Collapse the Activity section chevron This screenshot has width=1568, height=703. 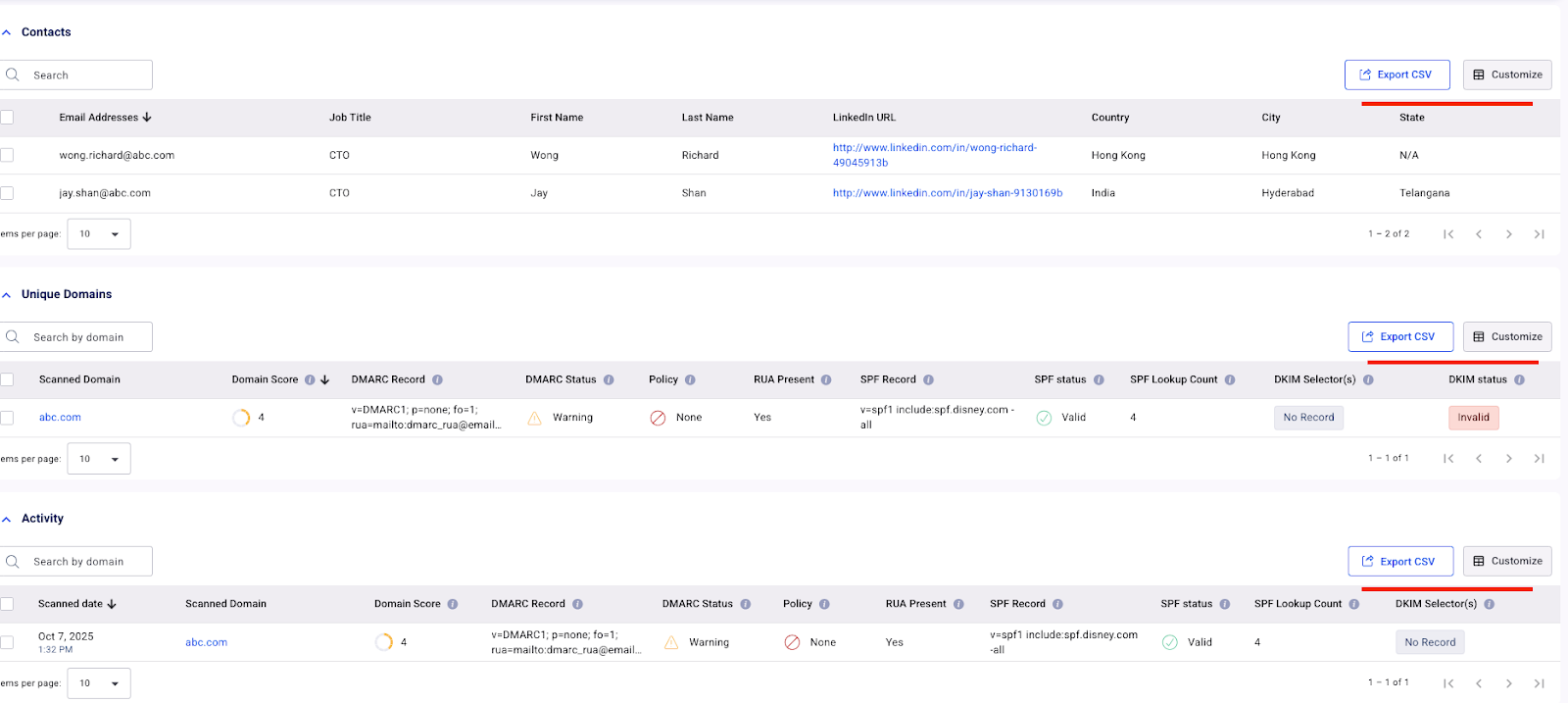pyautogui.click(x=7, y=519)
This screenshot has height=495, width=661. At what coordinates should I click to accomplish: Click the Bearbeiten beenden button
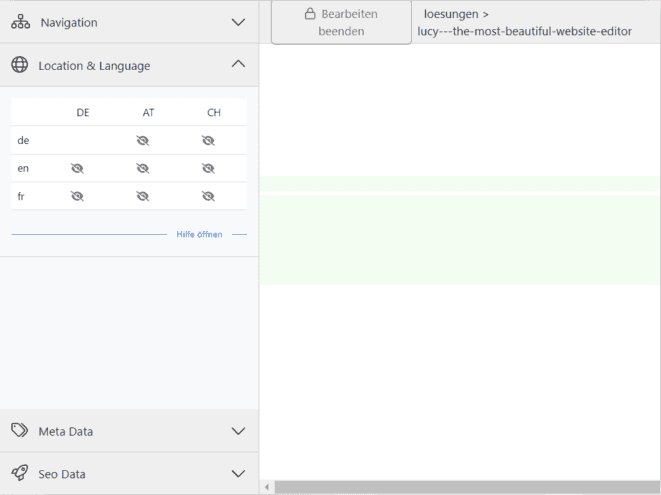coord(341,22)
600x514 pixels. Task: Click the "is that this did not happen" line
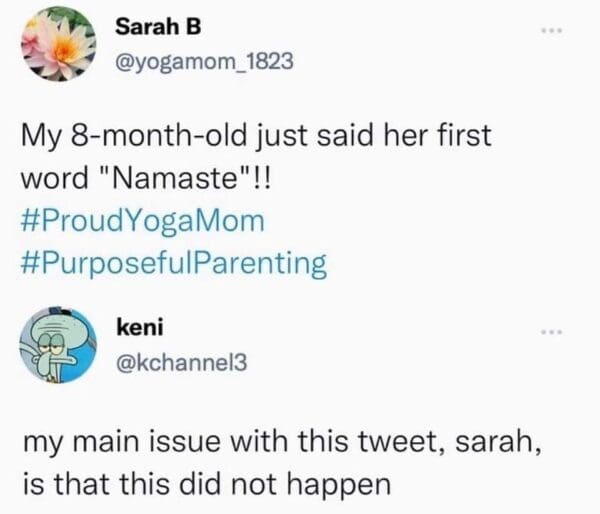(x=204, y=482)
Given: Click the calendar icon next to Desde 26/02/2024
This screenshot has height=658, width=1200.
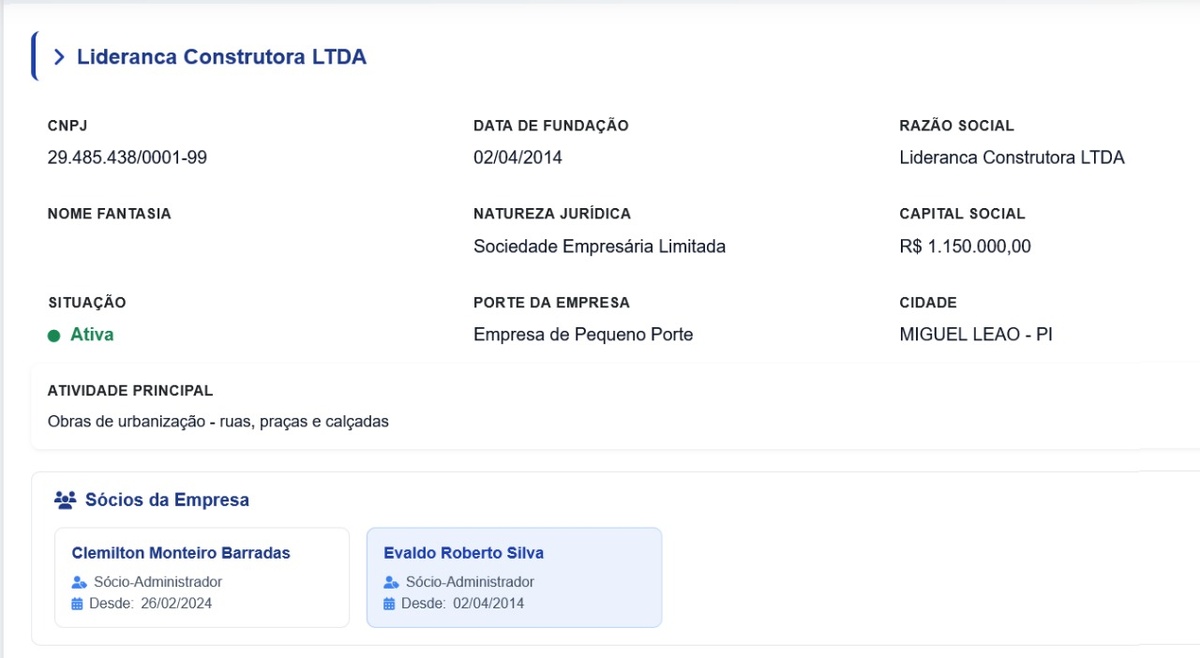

-.-.-

- **Problem description**
Going from the line holding "Given: Click the" to the last line of the data above, reproduce every line exactly, both included, with the pictures omitted.

- **Expected answer**
Given: Click the calendar icon next to Desde 26/02/2024
This screenshot has height=658, width=1200.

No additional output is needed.